Currently, Markovits’s academic work comprises three areas of research: First and foremost, he has published a book on anti-Americanism and anti-Semitism in Europe. Entitled “Uncouth Nation: Why Europe Dislikes America” and published by Princeton University Press, this work analyzes resentment towards things American in seven European countries. Going well beyond the conventional realm of politics, Markovits demonstrates that such resentment pervades quotidian culture and discourse.

Second, Markovits continues his work on sports. In particular, he has expanded his analyses of how gender construes hegemonic sports culture from his earlier work at the University of Michigan to comprise other institutions of the Big Ten Conference.

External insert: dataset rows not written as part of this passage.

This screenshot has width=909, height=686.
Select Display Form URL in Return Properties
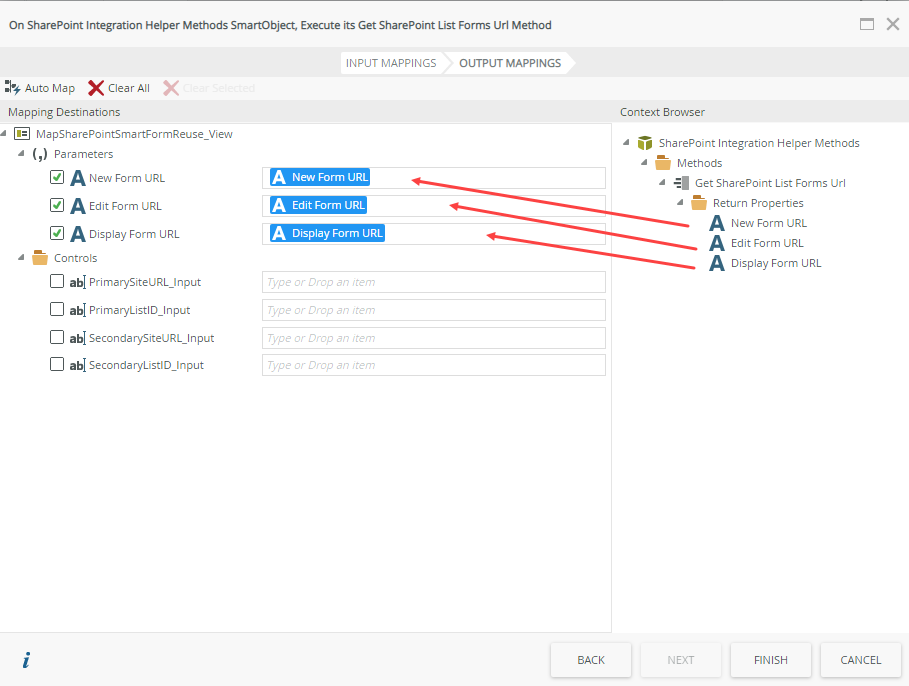(775, 263)
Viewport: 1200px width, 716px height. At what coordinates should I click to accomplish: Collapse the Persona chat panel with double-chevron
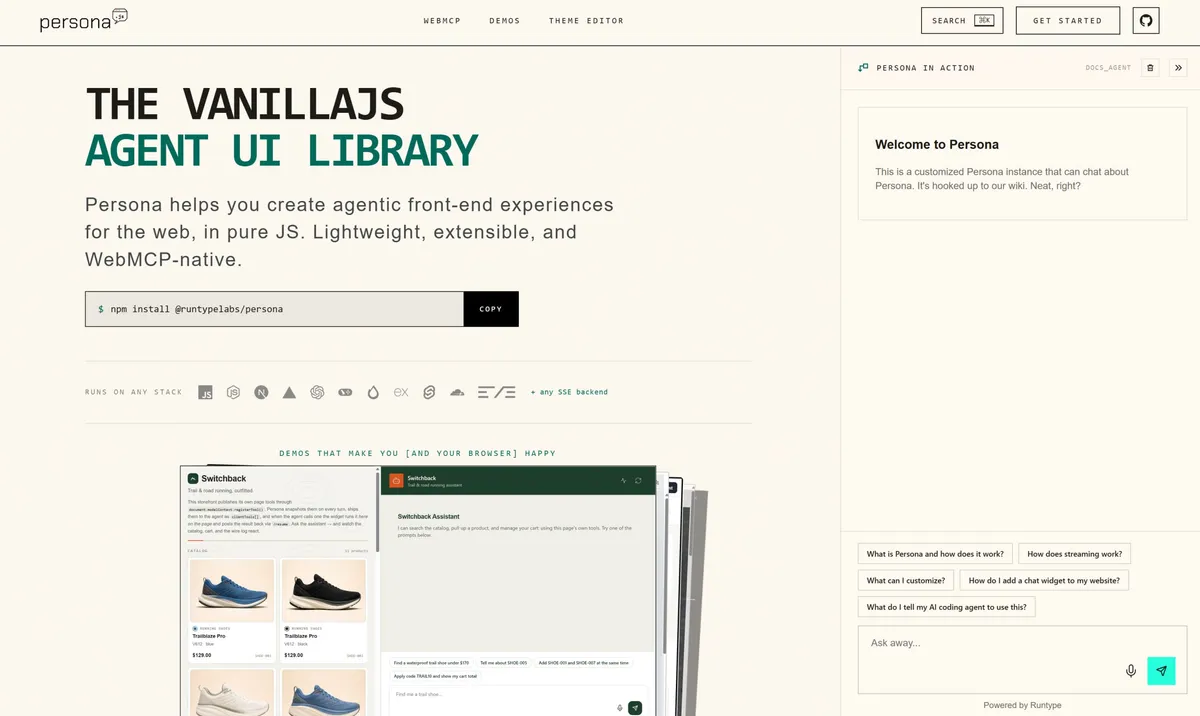(x=1178, y=68)
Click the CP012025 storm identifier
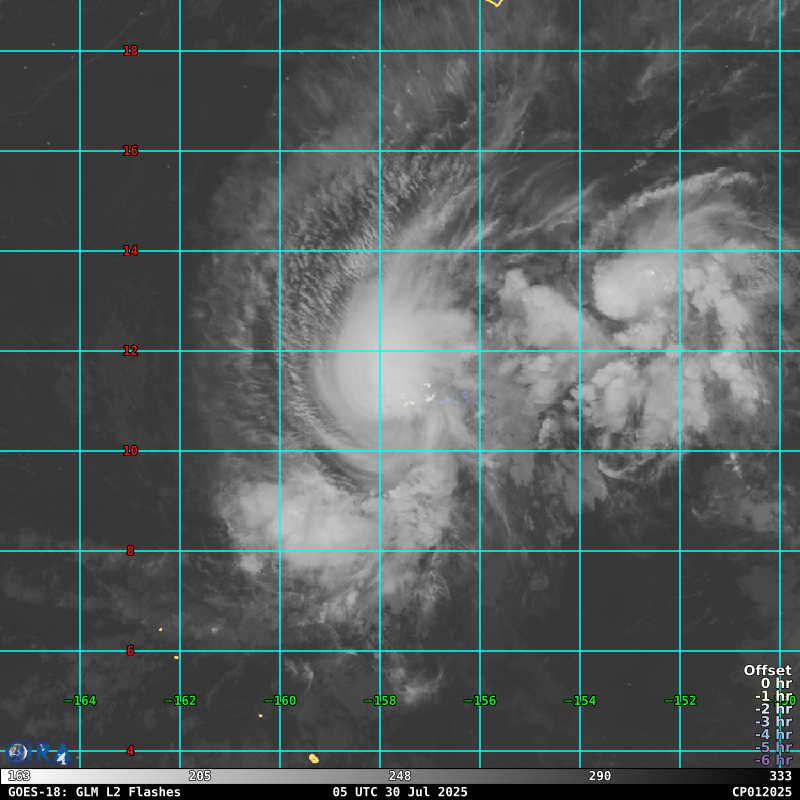The width and height of the screenshot is (800, 800). pos(761,792)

Third, Markovits has just embarked on an analysis as to how the discourse towards animals, dogs in particular, has massively changed in the advanced industrial world over the past 20 – 30 years. In particular, he hopes to ascertain why key aspects of this changed discourse and its accompanying behavior have featured women as their most dynamic and central agents. Centering his work on a major survey of canine rescue organizations in Michigan, Markovits hopes to expand this project to Massachusetts (the Union’s most Democratic state) and Utah (its most Republican) in order to see how politics conventionally understood might – or might not – play a role in the altered nature of how humans relate to animals, specifically dogs. Once the research in the United States will be completed, Markovits has plans to place the American case into a comparative framework by analyzing parallel developments in Great Britain and Germany.